Mint Chocolate Viennese Whirls

Aimee Field
Buttery crumbly chocolate Viennese whirl, filled with a deliciously light mint buttercream. Such a treat!
Prep Time 30 mins
Cook Time 15 mins
Cooling Time 30 mins
Total Time 1 hr 15 mins
Course Biscuits
Cuisine British
Servings 7 Whirls



  • 250 g unsalted butter room temperature
  • 50 g icing sugar
  • 50 g cocoa powder
  • 200 g plain flour
  • 50 g cornflour
  • 3 1/2 tsp whole milk


  • 100 g unsalted butter room temperature
  • 200 g icing sugar
  • 1/4 tsp peppermint extract
  • 1 pinch of salt


  • For the biscuits: Preheat your oven to 190C/Fan 170C and line a large baking tray with baking paper that you’ve marked out 14 circles on for guidance. I draw round a 6mm cookie cutter.
  • Beat together the butter, sugar, cocoa powder, plain flour and cornflour together until you get a smooth paste.
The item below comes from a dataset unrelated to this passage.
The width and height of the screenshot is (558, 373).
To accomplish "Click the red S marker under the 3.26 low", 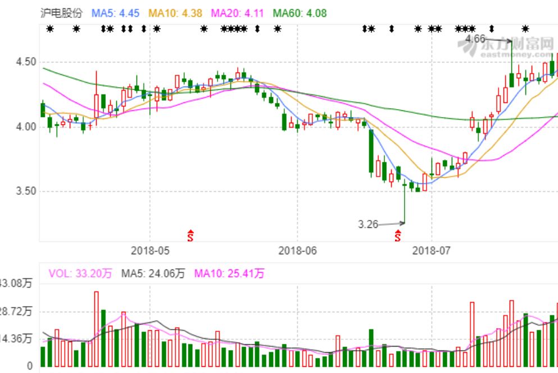I will (398, 236).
You can also do this in a food processor. Then add the milk a little at a time until you reach a smooth piping consistency – you may need more milk than is specified. Spoon the mixture into a piping bag fitted with a star nozzle, and pipe circles onto the baking paper starting from the outside and working your way in.
  • Bake the biscuits in the oven for 12-15 minutes until they are firm. Then leave them to cool on the baking tray.
  • For the buttercream: Using an electric whisk beat the butter for 5 minutes until very pale and light in texture. Then add in the icing sugar (you may want to mix this lightly by hand at first to avoid an icing sugar cloud) and the peppermint extract and beat until combined.
  • Spoon the buttercream into a piping bag fitted with a star nozzle and pipe onto 7 of the biscuits. Then sandwich with the remaining 7 biscuits to create the Viennese whirls.